More to the point, if we nonetheless accept the prima facie plausibility of this second argument, Schmidtendorff does not buttress his theory with any facts, much less expert opinion evidence. He does not direct us to the portions of the record indicating how the twenty-nine minutes of detention caused him to be more intoxicated when he took the sobriety tests than when he was first stopped. We have reviewed the transcripts and have identified where Schmidtendorff raised this possibility. However, we do not see where he presented evidence necessary to this defense, such as, how much alcohol he consumed that evening, at what time he consumed it, and an expert opinion detailing how his human body processes alcohol. We therefore reject Schmidtendorff's claim that the "extra" twenty-nine minutes of detention made a difference.

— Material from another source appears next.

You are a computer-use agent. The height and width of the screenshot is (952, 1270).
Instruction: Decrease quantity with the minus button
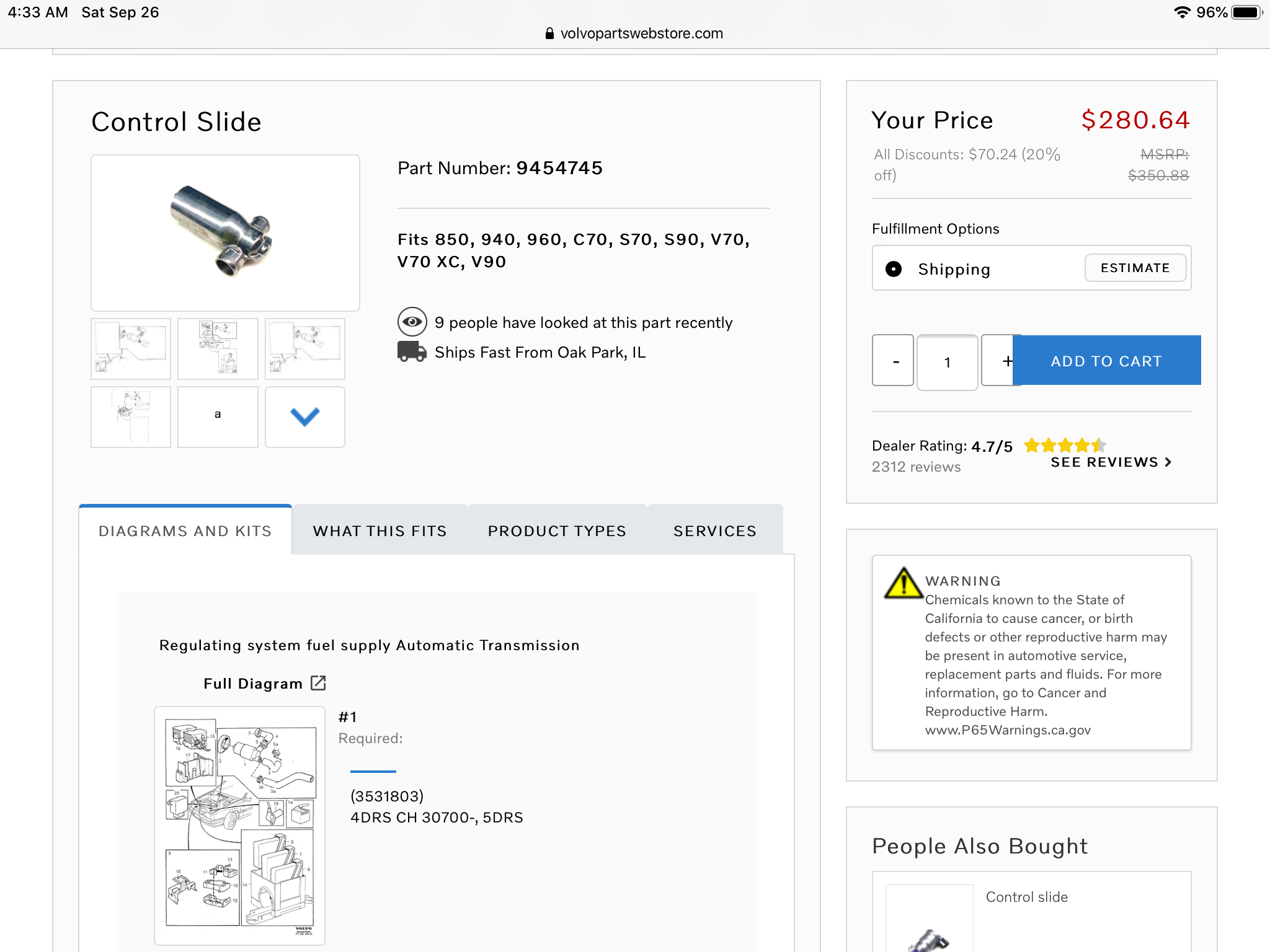[893, 361]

Schmidtendorff's counsel stated:

I guess the final argument I'd make and I'll be brief on it, is that based on [the trooper's] testimony, what he did, basically, his observations would support an arrest, but they are so far removed from the time of the stop and there is no statutory or common law presumption that — that field sobriety test[s] done forty-five minutes later have any bearing on the person's ability to drive at the time of the stop.

I would argue that his observations are essentially irrelevant in the determination that the court has to make due to the lapse of time.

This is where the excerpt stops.